• Problem statement
Some of the lines below need repeating. Reproduce exactly those between the lines holding "Task: Open the edit" and "The height and width of the screenshot is (501, 891).", inclusive.

[Data records]

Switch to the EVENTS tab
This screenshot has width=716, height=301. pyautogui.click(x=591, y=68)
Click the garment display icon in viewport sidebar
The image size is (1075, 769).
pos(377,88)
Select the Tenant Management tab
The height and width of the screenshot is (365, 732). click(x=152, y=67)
...
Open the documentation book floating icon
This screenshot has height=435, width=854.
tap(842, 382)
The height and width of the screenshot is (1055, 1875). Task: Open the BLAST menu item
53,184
...
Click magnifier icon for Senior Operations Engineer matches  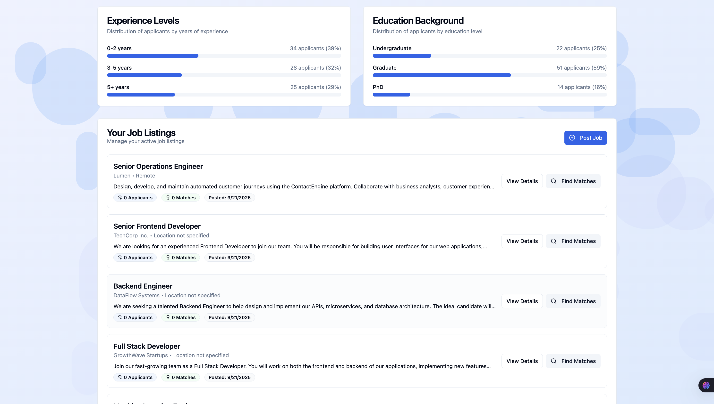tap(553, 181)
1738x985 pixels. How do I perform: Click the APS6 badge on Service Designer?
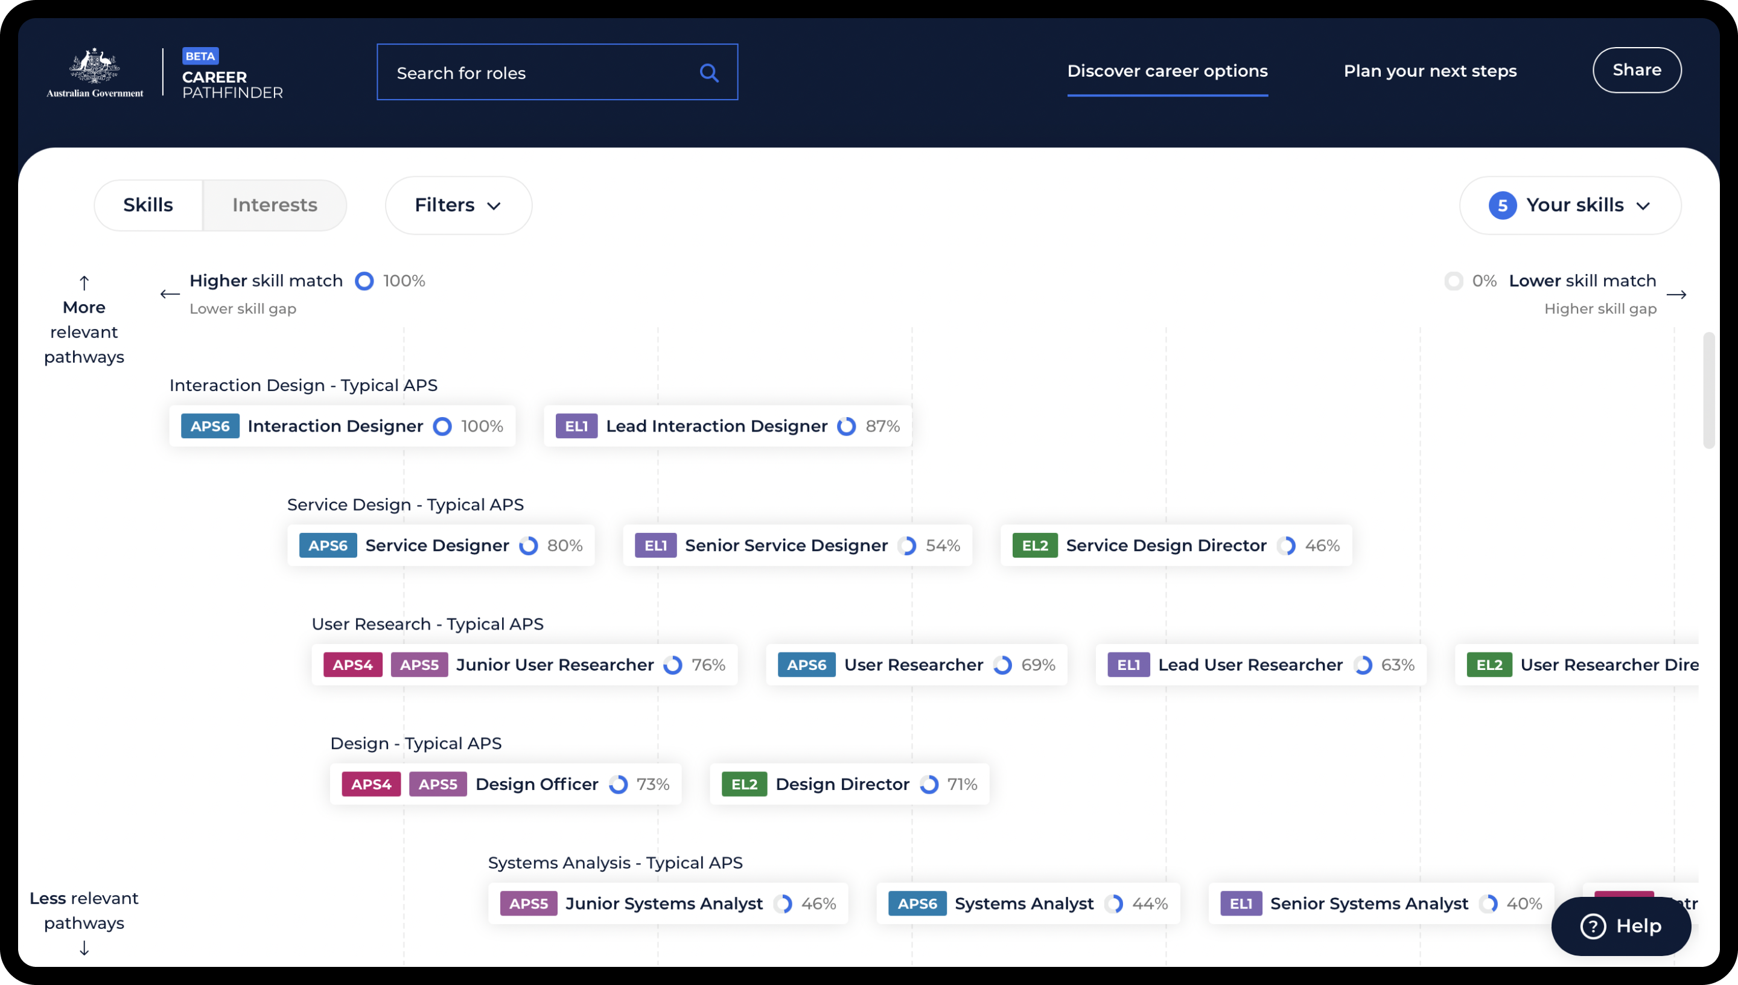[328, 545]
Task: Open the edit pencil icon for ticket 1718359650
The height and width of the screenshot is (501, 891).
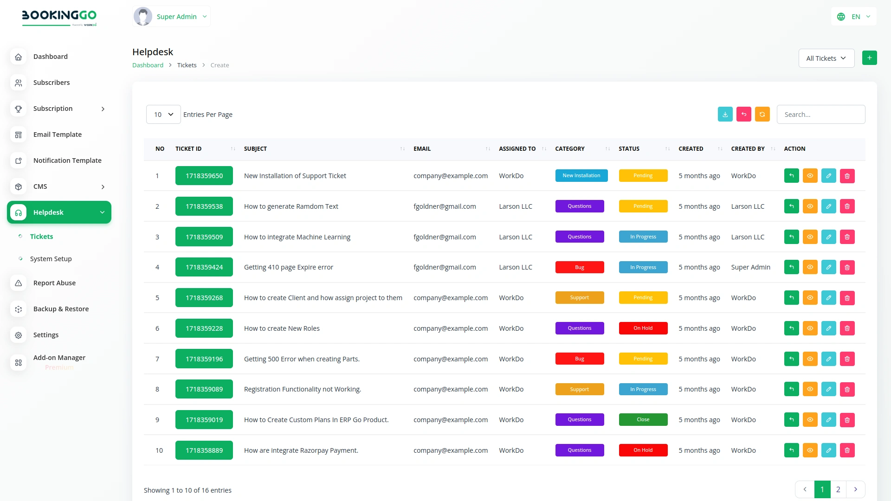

• Response to this task
Task: Open the edit pencil icon for ticket 1718359650
The height and width of the screenshot is (501, 891).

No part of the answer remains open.